Stallings looked around, not liking what he saw. “Couldn't you have picked something with shade?”
“I picked something better than shade,” said Espiritu with a grin that Stallings thought knocked ten years off his age. “I chose air-conditioning.”
Espiritu gestured. “Just look around.”
Stallings looked around, saw nothing of interest and shook his head.
“You're not only soft, Booth, but you've lost your eye and your memory's in rotten shape. You've been here before, you know.”
Stallings looked around again but there was no recollection in his expression. “I give up.”
“Crab meat,” Espiritu said.
It came back to Stallings then, not in a flood, but in indistinct bits and pieces. It was like trying to remember an indifferent dream. He looked up, scanning the ridge carefully, and saw it—a black, irregularly shaped hole the size of an automobile tire.
“It was bigger then,” he said. “Christ, it was ten times as big.”
“We filled in the entrance,” Espiritu said. “Come on.”
The smaller man scrambled up the side of the ridge as if going up a flight of stairs. Stallings followed slowly, wary of the loose shale and rocks. He watched Espiritu duck and disappear into the black hole. Stallings made sure the M-16's safety was off, switched the weapon to automatic fire, and followed Espiritu into the cave.
It was almost as he remembered it, the cave that had been blasted out of solid metamorphic rock by Japanese combat engineers and used to store food. The roof was an irregular dome. The floor slanted up toward the rear. Its dimensions were approximately fifteen feet wide by ten feet high by thirty-five feet deep. The entrance hole provided perpetual twilight.
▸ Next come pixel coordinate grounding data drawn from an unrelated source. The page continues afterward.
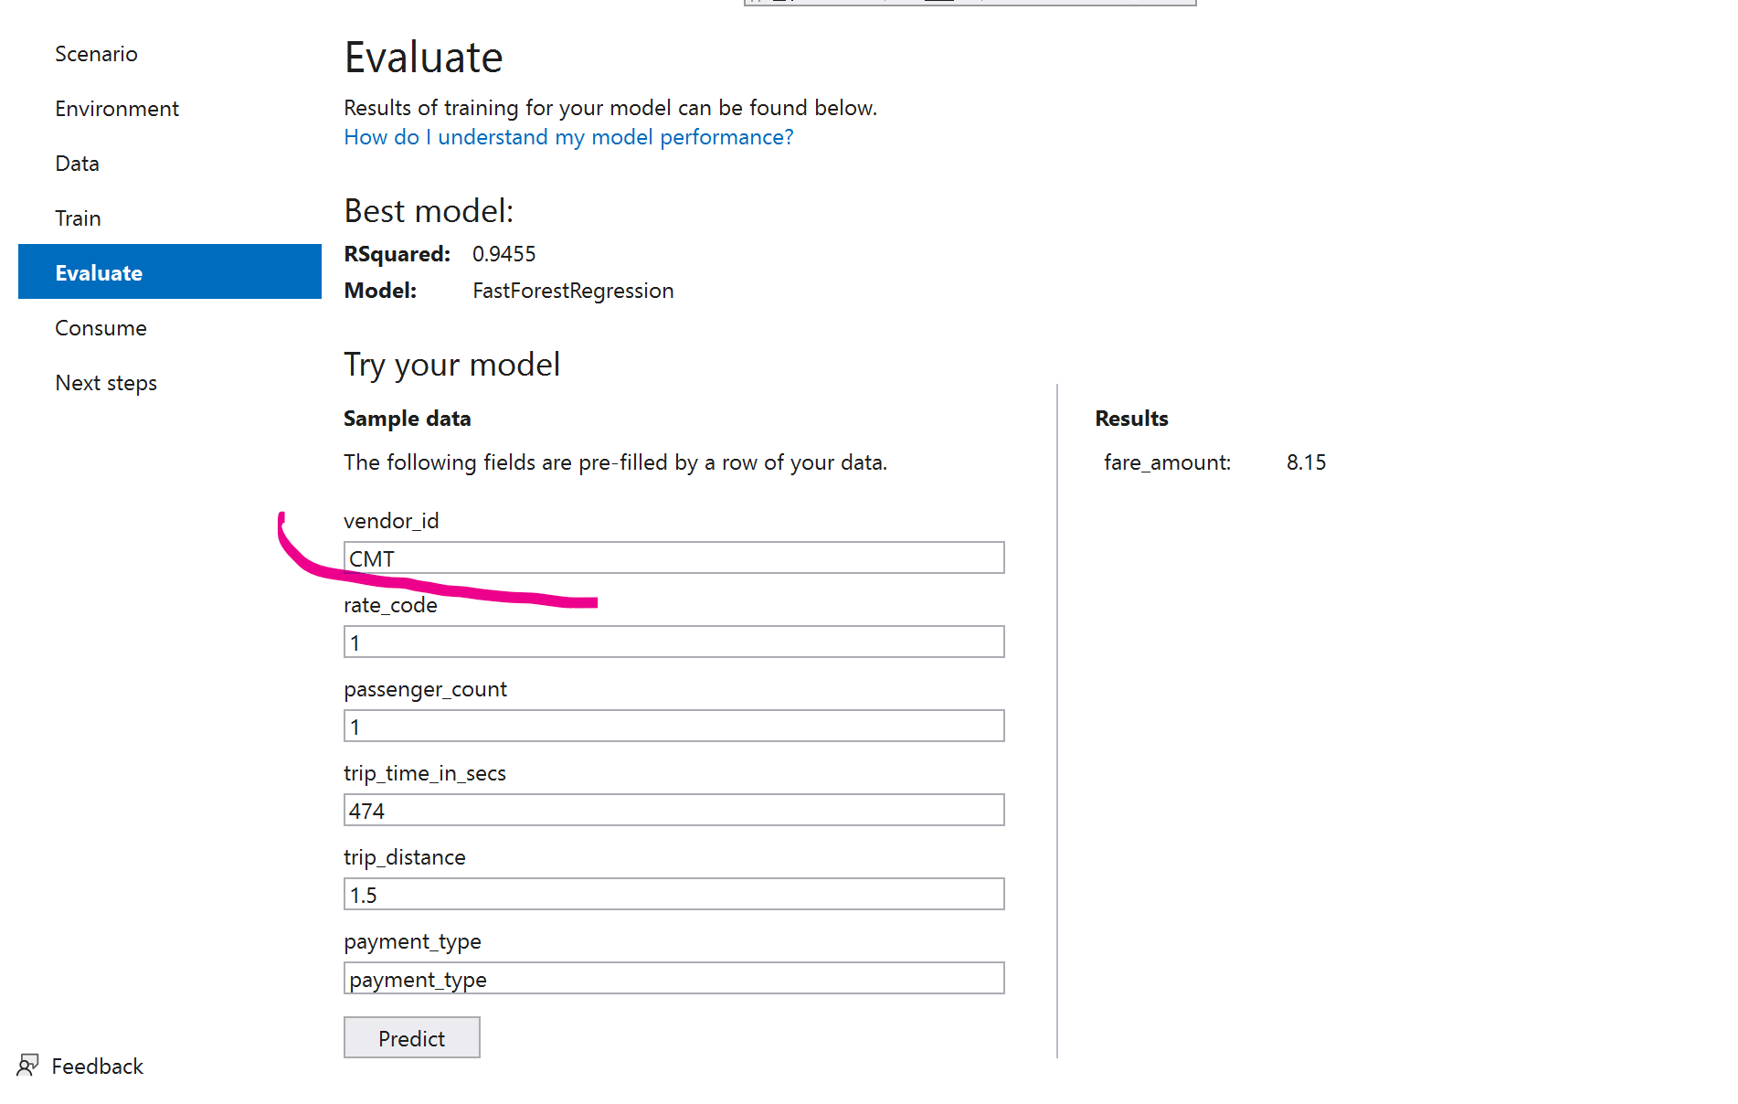Open the Next steps page
1738x1104 pixels.
tap(106, 382)
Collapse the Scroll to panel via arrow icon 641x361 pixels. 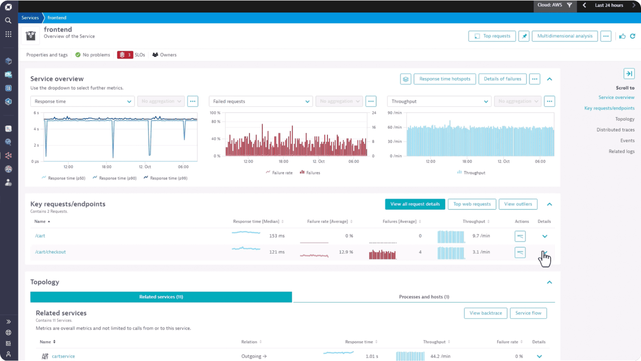[x=629, y=73]
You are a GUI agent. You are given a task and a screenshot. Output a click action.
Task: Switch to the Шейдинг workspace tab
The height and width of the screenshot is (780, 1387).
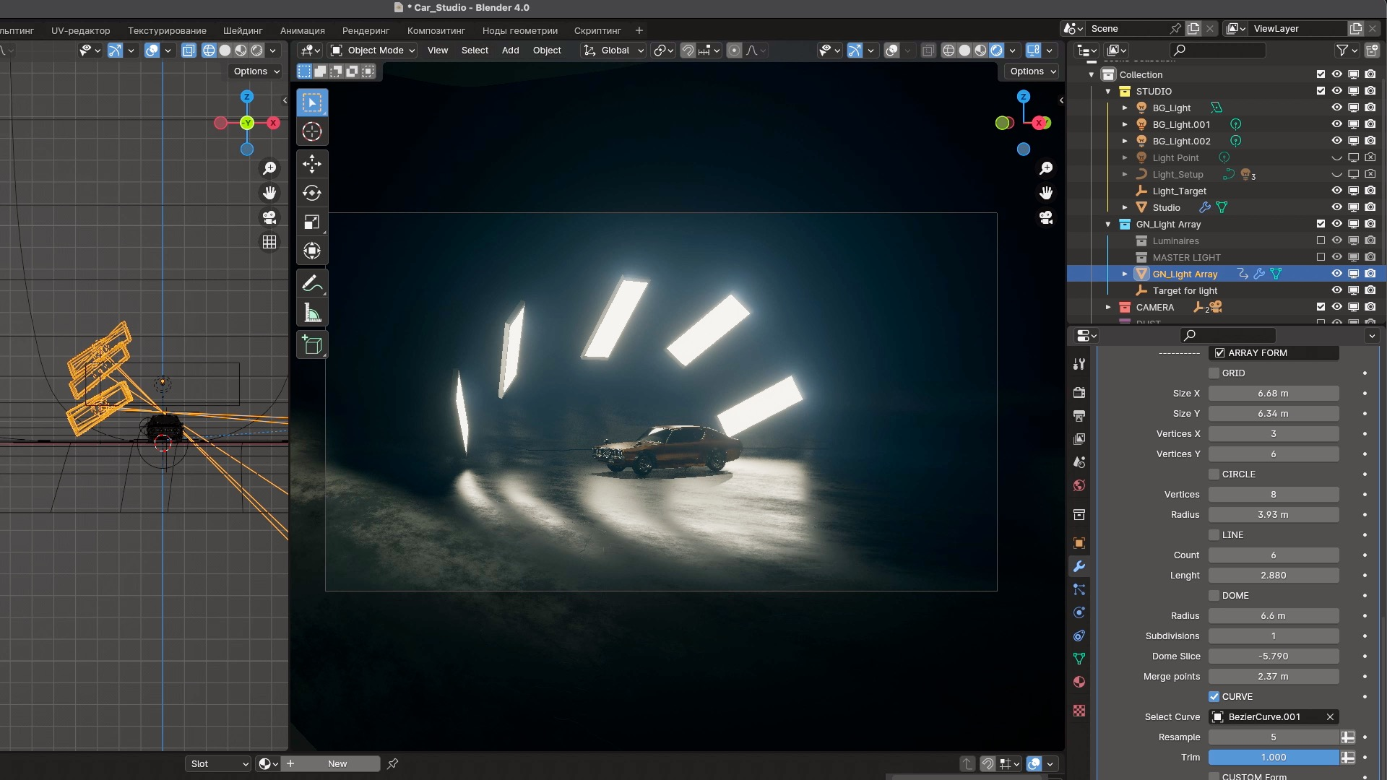pyautogui.click(x=243, y=30)
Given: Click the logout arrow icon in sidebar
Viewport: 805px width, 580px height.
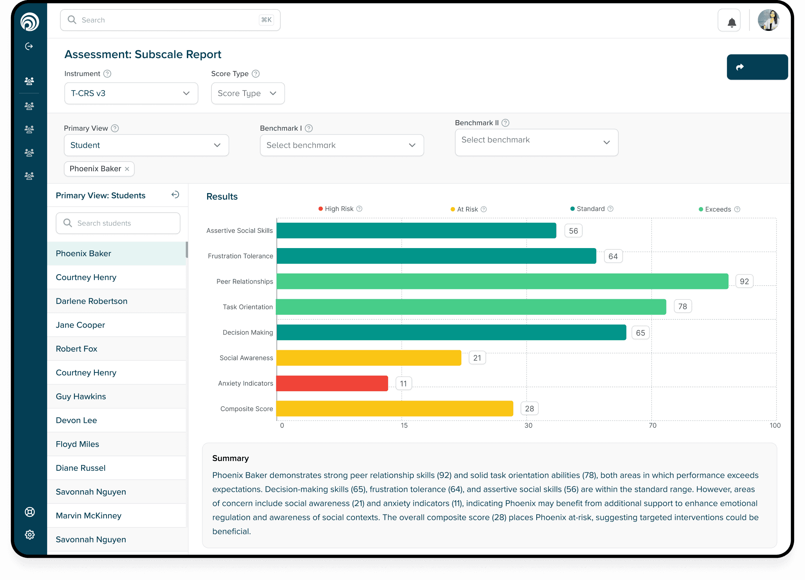Looking at the screenshot, I should click(x=29, y=46).
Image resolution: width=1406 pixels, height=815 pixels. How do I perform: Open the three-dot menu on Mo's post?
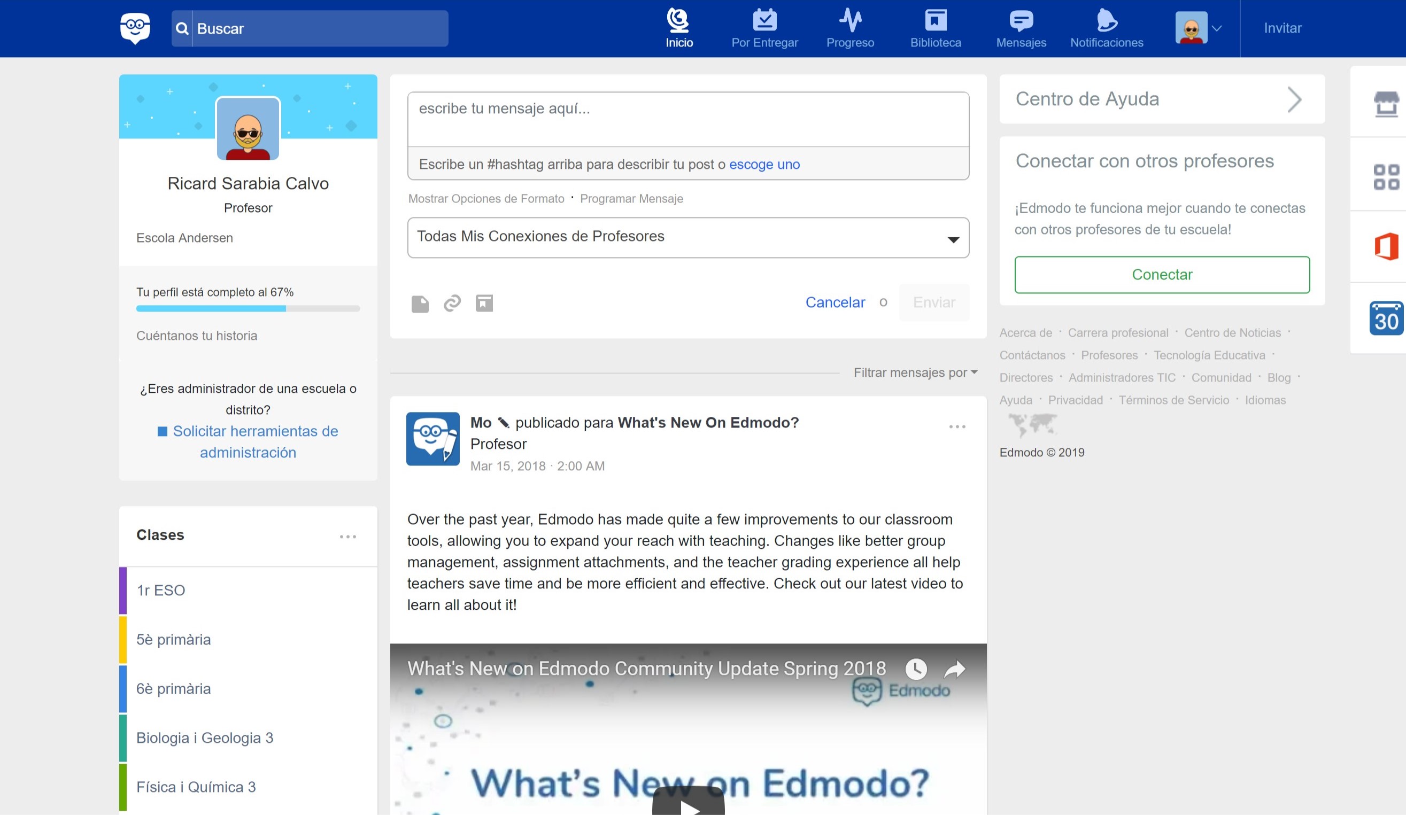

As he entered the cave, Stallings saw Espiritu squatting by a large cardboard box. He lifted out two plastic bottles. “Water,” Espiritu said, reached back into the box and came up with a revolver. He smiled at Stallings. “Now we both have something to shoot with,” he said, sticking the revolver down into the waistband of his pants and covering it with his shirt.
Stallings noticed it was at least fifteen degrees cooler in the cave. Handing the shopping bag of food to Espiritu, he said, “You can fix
lunch,” and sat down, leaning against the cave wall. The M-16 in his lap was pointed in Espiritu's general direction.
From the shopping bag Espiritu took packets of newspaper-wrapped food. Some of them were grease-stained. “How many did we kill in here, Booth?” he asked, unwrapping a mound of cold rice. “Six? Seven?”
“Seven.”
“With one grenade. Marvelous.” He looked at Stallings. “And then you ate their crab meat.” Espiritu chuckled. “There were cases and cases of it, remember? And you ate seven or eight cans.”